Para que é que serve este tipo de alteração ao código genético? “Não sabemos”, responde-nos Manuel Santos. Mas acrescenta logo: “Estes fungos têm uma enorme necessidade de contornar o sistema imunitário humano. Uma possibilidade é que esta alteração do código genético seja um mecanismo compensatório destinado a aumentar a diversidade genética das Candida, que só muito raramente se reproduzem de forma sexuada”. Os organismos que apenas se reproduzem de forma assexuada formam colónias de clones, geneticamente idênticos – e portanto, têm dificuldade em resistir aos ataques do sistema imunitário dos seus hospedeiros.

Um outro dos aspectos agora esclarecidos por este trabalho prende-se precisamente com a reprodução destes fungos. “Há décadas que a reprodução sexuada dos fungos era objecto de intenso debate”, frisa Manuel Santos. “Pensava-se que não havia reprodução sexuada nestes organismos. Mas ela é importante para gerar diversidade genética. Agora, a sequenciação dos genomas de Candida clarificou definitivamente esta questão: algumas espécies possuem genes de reprodução sexuada e outras não. Contudo, naquelas que apresentam uma reprodução sexuada, ela só acontece muito raramente, sendo normalmente assexuada” – isto é, por fissão celular.

Normalmente, as candidíases manifestam-se como lesões cutâneas e podem ser facilmente tratadas com medicamentos antifúngicos. Mas, em caso de deficiência imunitária, podem ser letais, espalhando-se para o fígado, os pulmões, o cérebro. Põem em risco bebés prematuros, doentes transplantados, pessoas com HIV. E algumas espécies estão a tornar-se resistentes.

O que faz com que uma espécie de Candida seja patogénica e outra inócua? Este é um dos aspectos ainda pouco claros. Mas os resultados hoje publicados permitem começar a desvendar o mistério. “A sequenciação dos genomas e a sua comparação mostrou que as espécies patogénicas possuem um conjunto de genes envolvidos na patogénese” diz Manuel Santos, que liderou a participação portuguesa no trabalho.

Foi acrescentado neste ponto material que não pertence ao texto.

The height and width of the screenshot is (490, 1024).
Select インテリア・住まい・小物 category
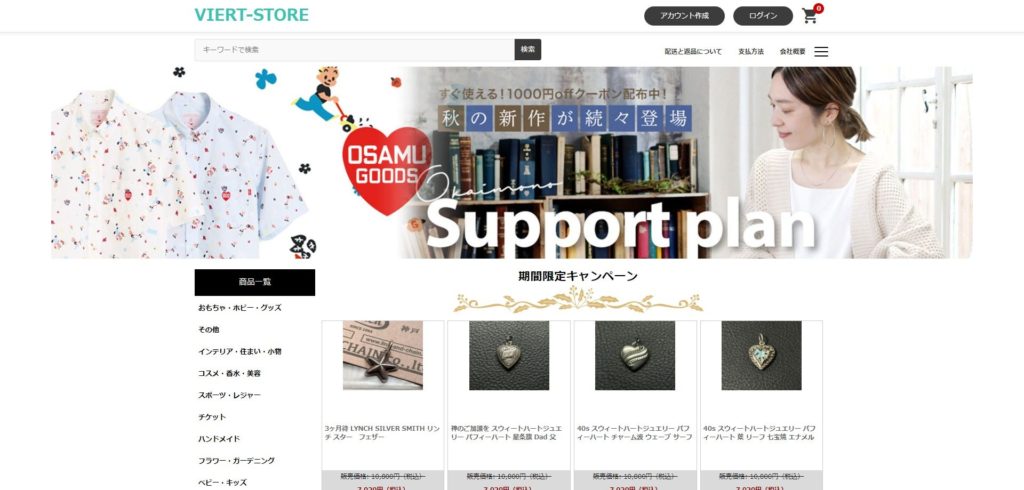(240, 351)
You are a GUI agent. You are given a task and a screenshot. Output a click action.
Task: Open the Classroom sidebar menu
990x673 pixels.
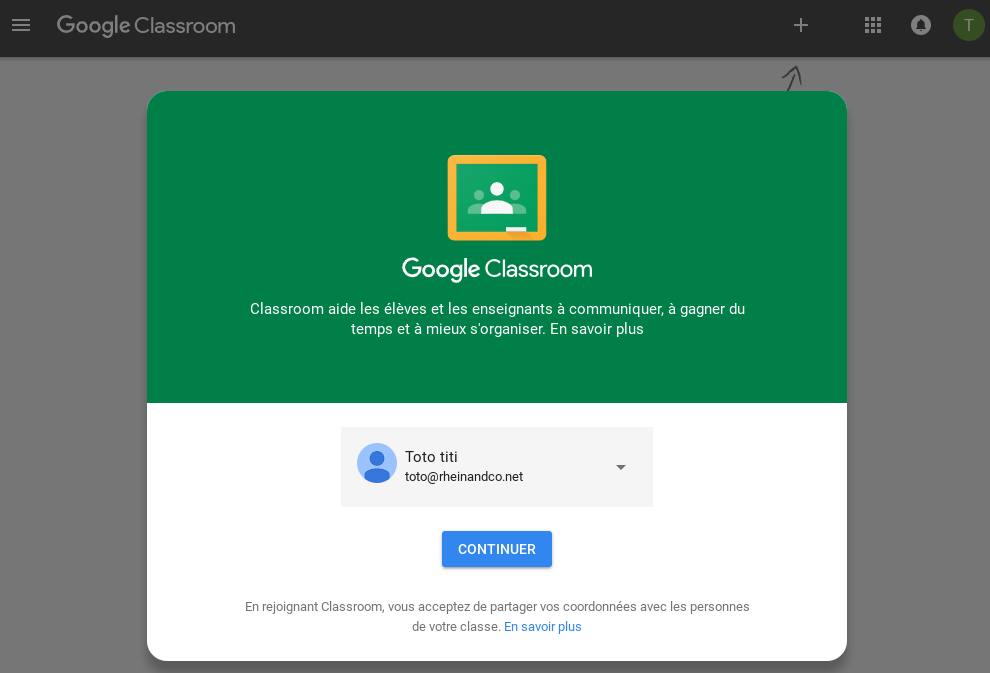pos(21,25)
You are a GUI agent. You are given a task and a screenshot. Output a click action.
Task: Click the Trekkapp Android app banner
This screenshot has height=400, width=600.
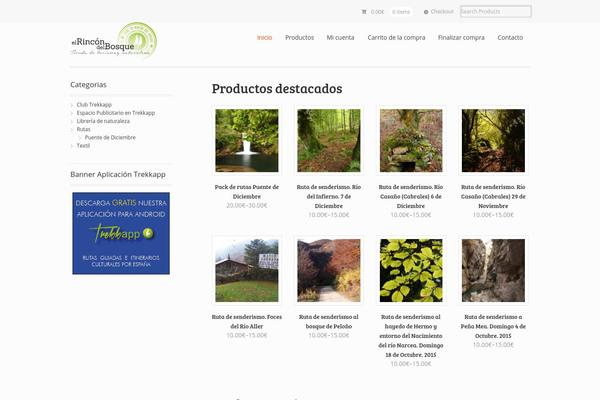[x=120, y=233]
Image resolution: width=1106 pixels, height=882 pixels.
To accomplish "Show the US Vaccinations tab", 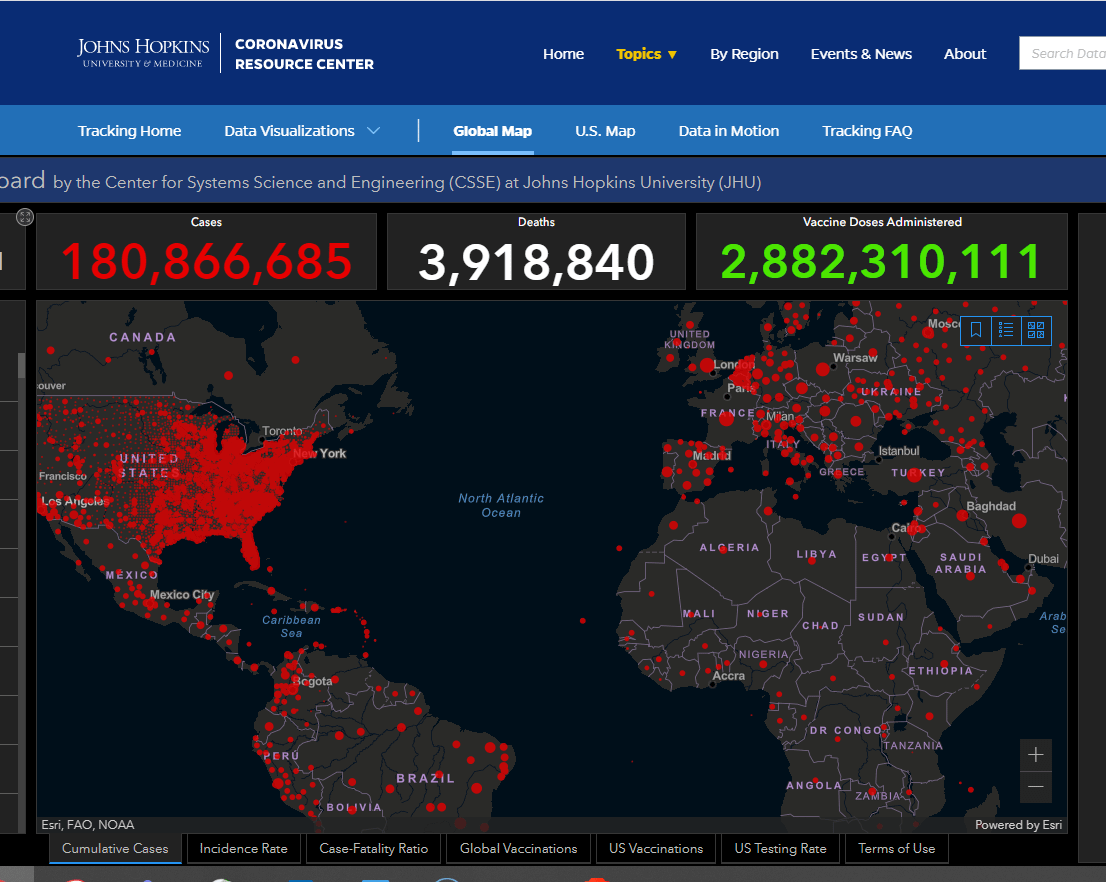I will click(656, 849).
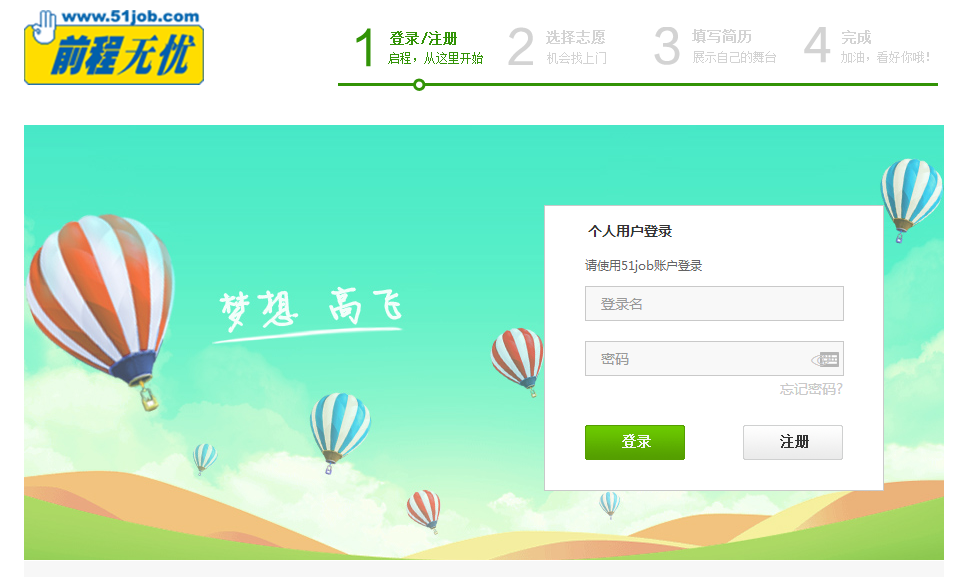Select step 2 选择志愿 tab
This screenshot has width=977, height=577.
[x=558, y=47]
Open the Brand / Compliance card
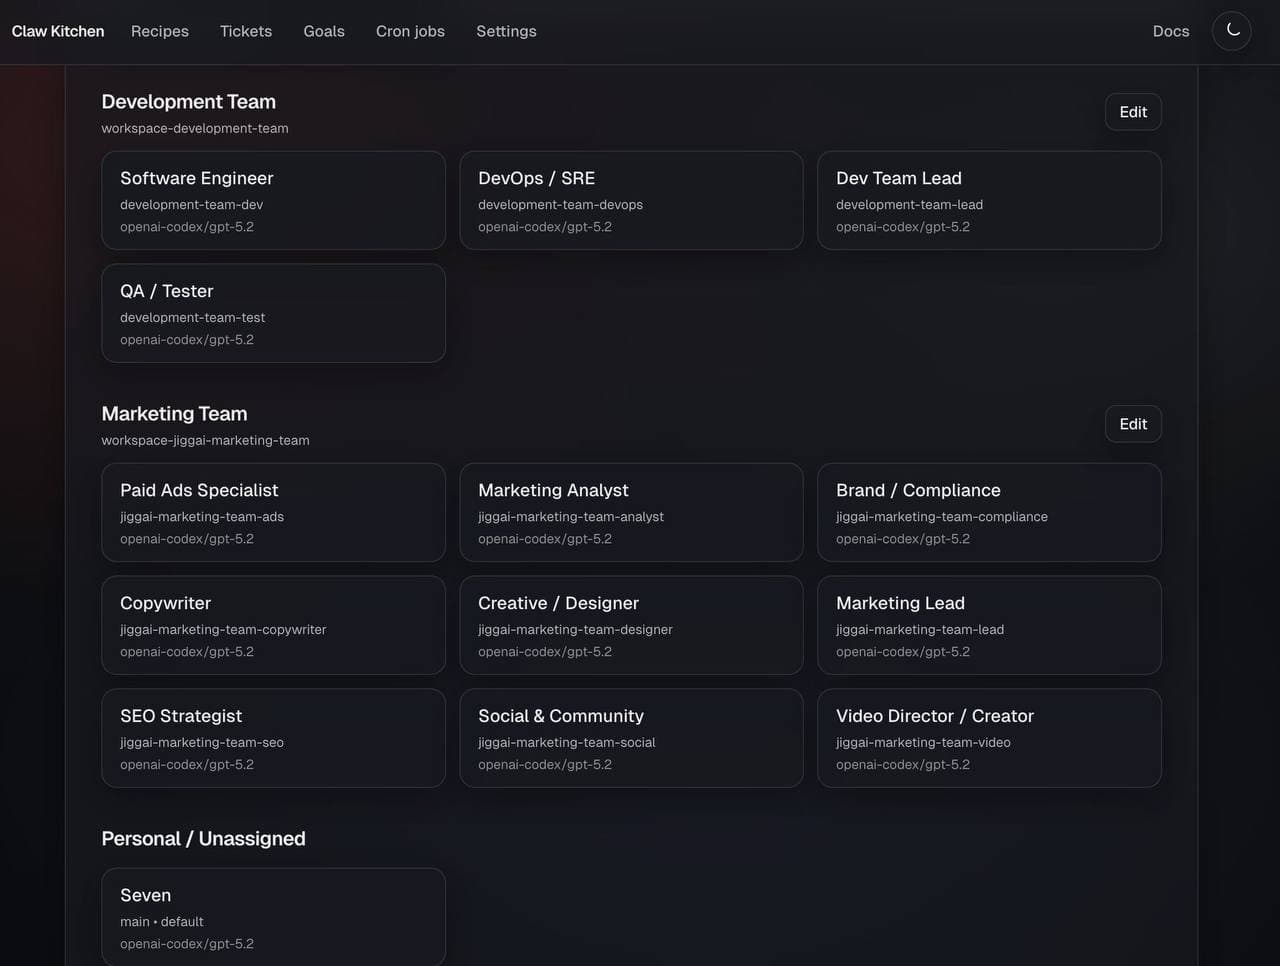 click(989, 512)
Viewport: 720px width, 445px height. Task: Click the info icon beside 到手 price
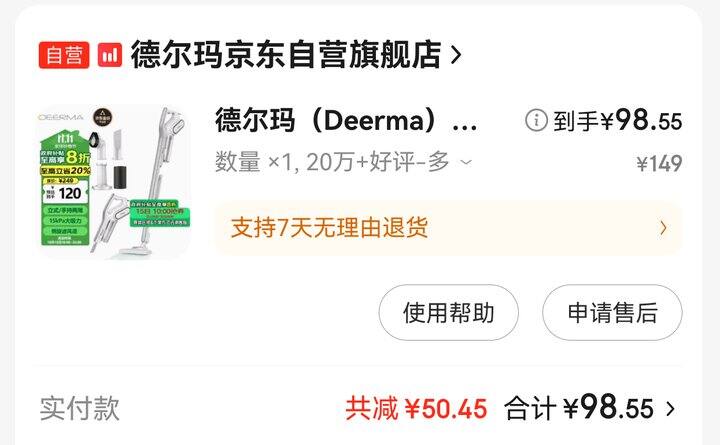pos(536,121)
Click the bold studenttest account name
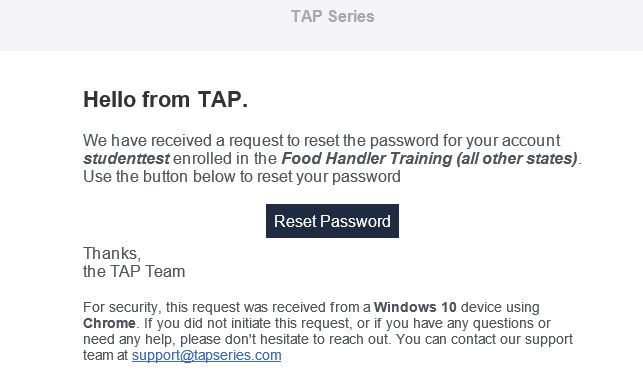Viewport: 643px width, 370px height. (x=126, y=159)
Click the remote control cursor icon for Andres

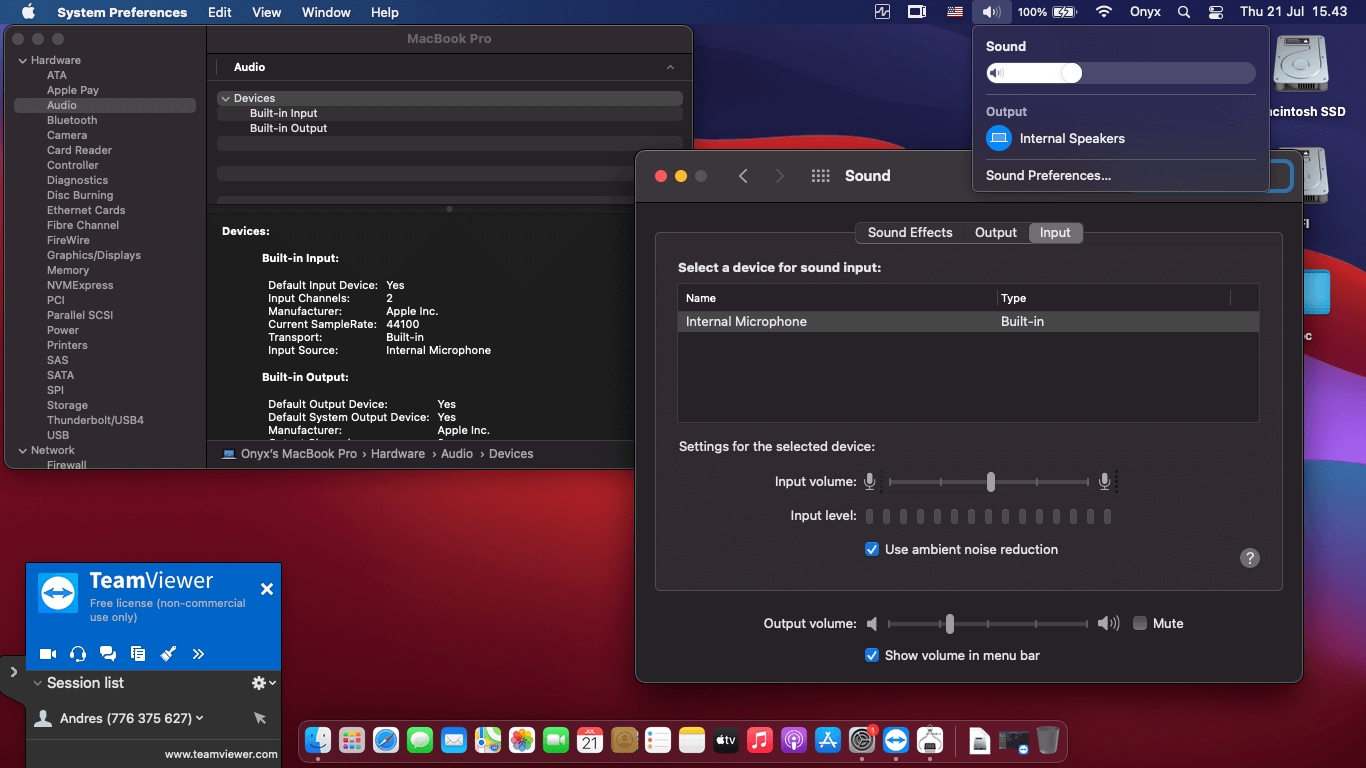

Mais precisamente, o seu genoma contém um maior número de cópias de uma série de genes que codificam o fabrico de proteínas, chamadas adesinas, que comandam a síntese de proteínas da parede celular destes fungos. “São elas que interagem com as células humanas”, frisa Manuel Santos, “e isso é importante para a adaptação do fungo ao sistema imunitário do hospedeiro”, adaptação que condiciona a manutenção da infecção. “Este resultado é muito importante porque pode permitir desenvolver novos antifúngicos”, conclui.